(Your instructions)
After finding the line with "Task: Collapse the Assess and improve section" in the entries below, retype exactly each line from there through the line with "Click the New", including that final line.

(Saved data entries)
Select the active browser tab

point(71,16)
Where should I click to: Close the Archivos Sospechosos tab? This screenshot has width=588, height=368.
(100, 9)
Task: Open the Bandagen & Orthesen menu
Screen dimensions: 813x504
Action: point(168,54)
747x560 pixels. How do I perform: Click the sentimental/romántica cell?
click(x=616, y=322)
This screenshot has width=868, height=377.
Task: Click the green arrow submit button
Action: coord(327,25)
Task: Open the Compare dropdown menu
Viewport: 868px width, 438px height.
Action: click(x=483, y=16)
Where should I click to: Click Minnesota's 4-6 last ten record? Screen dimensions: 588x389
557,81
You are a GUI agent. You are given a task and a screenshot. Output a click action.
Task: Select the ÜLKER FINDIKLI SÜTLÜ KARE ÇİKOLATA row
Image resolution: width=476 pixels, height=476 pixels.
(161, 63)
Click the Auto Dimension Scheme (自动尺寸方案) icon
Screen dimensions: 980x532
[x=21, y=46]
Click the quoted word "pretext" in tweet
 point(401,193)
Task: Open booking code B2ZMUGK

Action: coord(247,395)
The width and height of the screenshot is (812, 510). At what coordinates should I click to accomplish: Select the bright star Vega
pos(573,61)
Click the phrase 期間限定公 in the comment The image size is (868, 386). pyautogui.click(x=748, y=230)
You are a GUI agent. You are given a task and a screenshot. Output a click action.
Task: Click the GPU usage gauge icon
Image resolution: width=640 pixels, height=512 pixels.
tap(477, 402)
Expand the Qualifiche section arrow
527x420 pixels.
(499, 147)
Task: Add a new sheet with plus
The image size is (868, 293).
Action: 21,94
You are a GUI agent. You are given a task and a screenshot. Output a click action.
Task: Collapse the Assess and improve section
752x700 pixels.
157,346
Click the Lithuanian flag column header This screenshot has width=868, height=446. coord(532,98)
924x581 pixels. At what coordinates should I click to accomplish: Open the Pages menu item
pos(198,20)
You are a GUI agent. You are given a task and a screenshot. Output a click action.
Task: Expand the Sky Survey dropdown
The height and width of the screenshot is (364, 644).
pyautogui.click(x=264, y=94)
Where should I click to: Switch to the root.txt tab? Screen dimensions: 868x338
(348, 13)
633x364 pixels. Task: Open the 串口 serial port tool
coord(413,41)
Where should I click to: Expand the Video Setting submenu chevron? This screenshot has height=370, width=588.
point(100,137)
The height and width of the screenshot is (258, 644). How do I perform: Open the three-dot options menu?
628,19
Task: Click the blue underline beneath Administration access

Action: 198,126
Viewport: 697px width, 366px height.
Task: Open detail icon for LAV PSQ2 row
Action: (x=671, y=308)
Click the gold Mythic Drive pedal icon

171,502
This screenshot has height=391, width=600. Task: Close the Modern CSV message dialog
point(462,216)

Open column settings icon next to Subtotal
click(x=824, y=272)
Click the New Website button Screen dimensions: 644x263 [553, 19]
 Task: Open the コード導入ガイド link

(Task answer)
Task: Collapse the Assess and improve section
752x700 pixels.
157,346
Click the Lithuanian flag column header This screenshot has width=868, height=446. coord(532,98)
924x581 pixels. At what coordinates should I click to accomplish: Open the Pages menu item
pos(198,20)
You are a GUI agent. You are given a task and a screenshot. Output a click action.
Task: Expand the Sky Survey dropdown
The height and width of the screenshot is (364, 644).
pyautogui.click(x=264, y=94)
Where should I click to: Switch to the root.txt tab? Screen dimensions: 868x338
(348, 13)
633x364 pixels. Task: Open the 串口 serial port tool
coord(413,41)
Where should I click to: Expand the Video Setting submenu chevron? This screenshot has height=370, width=588.
point(100,137)
The height and width of the screenshot is (258, 644). How do I perform: Open the three-dot options menu?
628,19
Task: Click the blue underline beneath Administration access

Action: 198,126
Viewport: 697px width, 366px height.
Task: Open detail icon for LAV PSQ2 row
Action: (x=671, y=308)
Click the gold Mythic Drive pedal icon

171,502
This screenshot has height=391, width=600. Task: Close the Modern CSV message dialog
point(462,216)

Open column settings icon next to Subtotal
click(x=824, y=272)
Click the New Website button Screen dimensions: 644x263 [553, 19]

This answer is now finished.